The HP NonStop systems, Xeon versions, are here.[1] The not-very-informative white paper is here.[2] Not much about how they do it. Especially since they talk about running "modern" software, like Java and Apache.
[1] https://www.hpe.com/us/en/compute/nonstop-servers.html
[2] https://www.hpe.com/psnow/doc/4aa6-5326enw?jumpid=in_pdfview...
Stratus was another interesting HA vendor, particularly the earlier VOS systems as their modern systems are a bit more pedestrian. http://www.teamfoster.com/stratus-computer
and the book "Reliable Computer Systems - Design and Evaluation"[1] which has general info on reliability, and specific looks at IBM Mainframe, Tandem, and Stratus, plus AT&T switches and spaceflight computers.
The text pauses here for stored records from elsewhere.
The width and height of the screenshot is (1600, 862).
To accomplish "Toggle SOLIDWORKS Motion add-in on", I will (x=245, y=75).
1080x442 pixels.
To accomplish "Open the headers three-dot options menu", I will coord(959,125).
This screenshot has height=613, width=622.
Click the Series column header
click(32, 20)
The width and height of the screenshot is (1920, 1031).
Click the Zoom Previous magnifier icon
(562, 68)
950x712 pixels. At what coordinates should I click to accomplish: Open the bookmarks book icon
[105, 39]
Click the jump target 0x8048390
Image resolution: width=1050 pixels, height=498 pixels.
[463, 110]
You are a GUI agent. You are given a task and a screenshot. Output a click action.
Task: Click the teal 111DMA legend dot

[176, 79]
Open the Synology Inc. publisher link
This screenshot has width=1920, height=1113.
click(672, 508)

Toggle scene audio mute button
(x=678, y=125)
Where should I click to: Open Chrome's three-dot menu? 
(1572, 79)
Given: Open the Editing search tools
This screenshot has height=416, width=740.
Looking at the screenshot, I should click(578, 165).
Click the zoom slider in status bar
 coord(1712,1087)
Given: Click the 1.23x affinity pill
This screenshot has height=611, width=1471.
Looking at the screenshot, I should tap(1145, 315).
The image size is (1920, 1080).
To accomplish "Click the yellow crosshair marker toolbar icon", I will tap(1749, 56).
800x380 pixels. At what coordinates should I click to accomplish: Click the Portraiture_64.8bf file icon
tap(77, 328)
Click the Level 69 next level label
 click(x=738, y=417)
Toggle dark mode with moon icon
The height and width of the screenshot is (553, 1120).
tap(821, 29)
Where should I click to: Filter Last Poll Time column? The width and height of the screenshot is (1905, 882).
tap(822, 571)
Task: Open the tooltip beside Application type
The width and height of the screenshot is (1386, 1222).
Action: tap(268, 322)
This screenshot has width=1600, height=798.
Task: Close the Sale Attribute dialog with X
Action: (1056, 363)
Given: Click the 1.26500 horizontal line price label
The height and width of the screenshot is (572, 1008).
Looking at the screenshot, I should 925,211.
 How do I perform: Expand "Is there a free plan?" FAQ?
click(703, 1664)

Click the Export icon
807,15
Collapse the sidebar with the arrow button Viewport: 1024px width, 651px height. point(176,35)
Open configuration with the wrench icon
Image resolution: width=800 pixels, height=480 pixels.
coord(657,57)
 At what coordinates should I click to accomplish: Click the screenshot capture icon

[0] https://pages.cs.wisc.edu/~remzi/Classes/838/Fall2001/Papers...
[1] https://archive.org/download/reliablecomputer00siew/reliable...
Also, I think Stratus was the first (only?) computer IBM re-badged at the time - IBM sold Stratus's as the Model 88, IIRC
Because it's a small world, a former Tandem employee was attending the talk. Unfortunately it's been long enough that I don't remember much of our conversation, but it was impressive to hear how they moved a computer between data centers; IIRC, they simply turned it off, and when they powered it back on, the CPU resumed precisely where it had been executing before.
(I have no idea how they handled the system clock.)
Jim Gray's paper:
https://jimgray.azurewebsites.net/papers/TandemTR86.2_FaultT...
The last one I can find is for the NonStop Advanced Architecture (on Itanium), with ServetNet. I gather that this was replaced with the NonStop Multicore Architecture (also on Itanium), with Infiniband, and I assume x86-64 is basically the same but on x86-64, but in pseudo big-endian.